Barclaycard for Students
Finanzfluss

Die Barclaycard for Students gewährt bei einer Jahresgebühr von 12€ einen Kreditrahmen bis zu 1000€ – je nach Einschätzung der Bonität. Die Kreditkarte wird im Doppelpack ausgegeben: eine Mastercard und eine Visa. Zu beachten ist die voreingestellte Teilzahlung, die manuell umgestellt werden muss, um hohe Sollzinsen zu vermeiden.

Konditionen einer Barclaycard

Die Kreditkarten, die Barclaycard anbietet, sind “echte” Kreditkarten.
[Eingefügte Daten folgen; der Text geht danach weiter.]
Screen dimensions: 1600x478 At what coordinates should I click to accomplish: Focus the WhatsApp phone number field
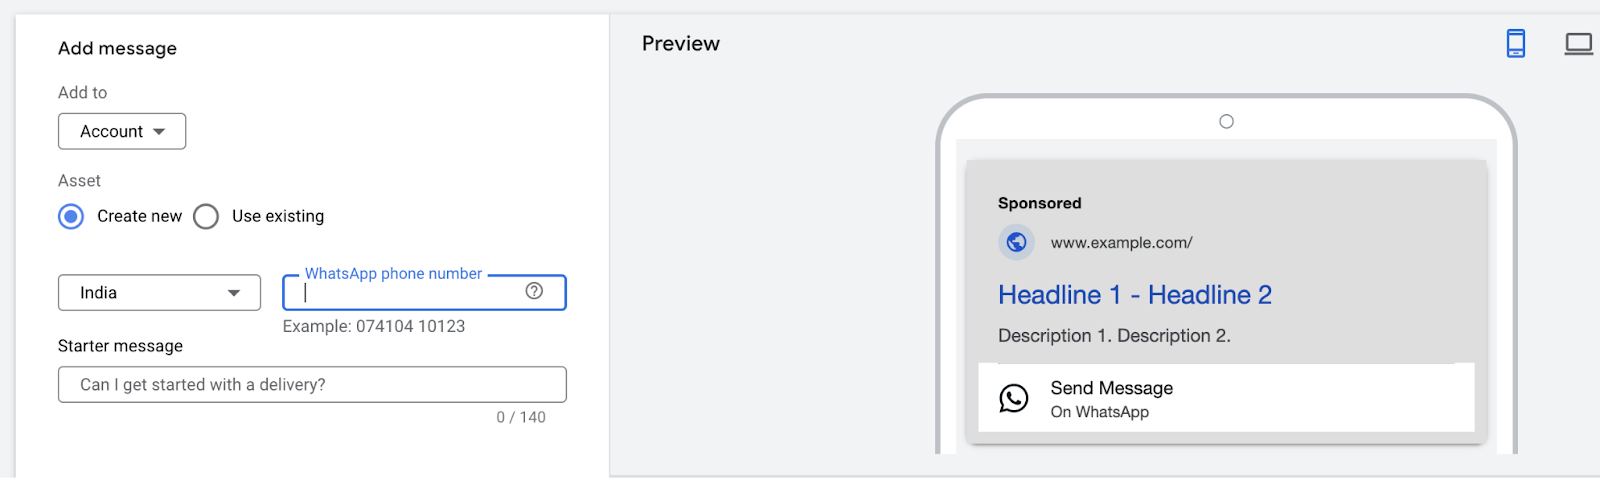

Das heißt, dass die Abrechnung erst nach einem Monat erfolgt. Im Fall von Barclaycard hast du sogar noch länger Zeit: nach einem Monat wird eine Übersicht über deine Transaktionen erstellt, dann hast du noch 28 Tage Zeit, die Rechnung tatsächlich zu begleichen. Du nimmst also monatlich einen kleinen Kredit auf, den du dann wieder ausgleicht.

Ob du eine Kreditkarte bekommst und wie hoch das Limit ist, dass du monatlich ausgegeben kannst, wird individuell entschieden. Dafür wird deine “Bonität” betrachtet. Das heißt, dass überprüft wird, ob du schon einmal Schulden gemacht hast oder wie viele Kreditkarten und Girokonten mit Dispo du bereits besitzt.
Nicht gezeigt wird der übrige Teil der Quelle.